--- Source data ---
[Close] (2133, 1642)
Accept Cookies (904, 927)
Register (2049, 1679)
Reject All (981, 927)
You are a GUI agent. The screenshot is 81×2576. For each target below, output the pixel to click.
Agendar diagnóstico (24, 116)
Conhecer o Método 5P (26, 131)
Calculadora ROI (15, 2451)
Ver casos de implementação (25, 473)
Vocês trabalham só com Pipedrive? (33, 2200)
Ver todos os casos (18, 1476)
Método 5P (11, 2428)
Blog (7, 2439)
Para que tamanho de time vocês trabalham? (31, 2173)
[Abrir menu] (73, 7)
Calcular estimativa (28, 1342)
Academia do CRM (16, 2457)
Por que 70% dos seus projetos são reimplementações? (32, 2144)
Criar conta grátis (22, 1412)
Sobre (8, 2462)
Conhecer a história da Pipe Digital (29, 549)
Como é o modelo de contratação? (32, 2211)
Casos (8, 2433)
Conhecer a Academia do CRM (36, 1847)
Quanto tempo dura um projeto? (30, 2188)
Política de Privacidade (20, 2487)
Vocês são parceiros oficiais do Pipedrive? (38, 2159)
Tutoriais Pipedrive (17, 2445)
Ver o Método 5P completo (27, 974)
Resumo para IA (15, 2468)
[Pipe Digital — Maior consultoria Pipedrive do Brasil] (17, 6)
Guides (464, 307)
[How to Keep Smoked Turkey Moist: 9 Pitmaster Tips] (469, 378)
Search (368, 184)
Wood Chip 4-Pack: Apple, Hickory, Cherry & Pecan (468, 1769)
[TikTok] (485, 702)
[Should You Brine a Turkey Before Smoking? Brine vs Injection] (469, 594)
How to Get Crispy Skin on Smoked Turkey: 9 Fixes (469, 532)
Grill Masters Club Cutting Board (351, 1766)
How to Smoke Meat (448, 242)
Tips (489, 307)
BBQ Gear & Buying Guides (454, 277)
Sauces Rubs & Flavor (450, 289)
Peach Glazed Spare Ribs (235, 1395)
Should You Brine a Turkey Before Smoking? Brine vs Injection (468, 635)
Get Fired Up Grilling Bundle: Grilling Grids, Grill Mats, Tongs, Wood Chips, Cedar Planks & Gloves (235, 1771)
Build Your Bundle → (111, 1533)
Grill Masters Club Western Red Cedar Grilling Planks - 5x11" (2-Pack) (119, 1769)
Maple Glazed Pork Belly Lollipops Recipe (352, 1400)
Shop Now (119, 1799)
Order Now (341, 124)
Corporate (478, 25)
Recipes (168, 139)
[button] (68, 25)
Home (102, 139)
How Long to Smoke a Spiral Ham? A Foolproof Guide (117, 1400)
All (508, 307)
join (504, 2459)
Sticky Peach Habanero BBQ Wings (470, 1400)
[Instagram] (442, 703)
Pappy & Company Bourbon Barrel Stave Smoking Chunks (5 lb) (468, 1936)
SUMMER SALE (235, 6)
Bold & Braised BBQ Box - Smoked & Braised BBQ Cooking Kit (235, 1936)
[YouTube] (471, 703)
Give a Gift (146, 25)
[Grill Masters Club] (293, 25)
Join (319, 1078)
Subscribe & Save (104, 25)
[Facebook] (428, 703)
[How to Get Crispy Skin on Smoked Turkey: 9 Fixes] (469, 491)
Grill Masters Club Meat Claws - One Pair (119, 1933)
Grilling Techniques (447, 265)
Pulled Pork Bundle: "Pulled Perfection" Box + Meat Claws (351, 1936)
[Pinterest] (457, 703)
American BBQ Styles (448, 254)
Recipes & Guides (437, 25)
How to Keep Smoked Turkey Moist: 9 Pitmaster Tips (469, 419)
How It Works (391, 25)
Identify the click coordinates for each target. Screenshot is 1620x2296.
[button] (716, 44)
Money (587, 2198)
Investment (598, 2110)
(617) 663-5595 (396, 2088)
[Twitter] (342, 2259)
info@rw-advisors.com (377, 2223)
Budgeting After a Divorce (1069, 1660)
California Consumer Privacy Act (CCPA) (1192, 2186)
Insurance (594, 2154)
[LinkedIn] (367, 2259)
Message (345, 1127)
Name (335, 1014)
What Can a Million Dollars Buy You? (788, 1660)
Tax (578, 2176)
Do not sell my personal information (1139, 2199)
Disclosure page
---
> [What this task involves]:
Look through the entries above, and wherever a line holds the string "Injection", copy it.

> [Answer section]:
[Should You Brine a Turkey Before Smoking? Brine vs Injection] (469, 594)
Should You Brine a Turkey Before Smoking? Brine vs Injection (468, 635)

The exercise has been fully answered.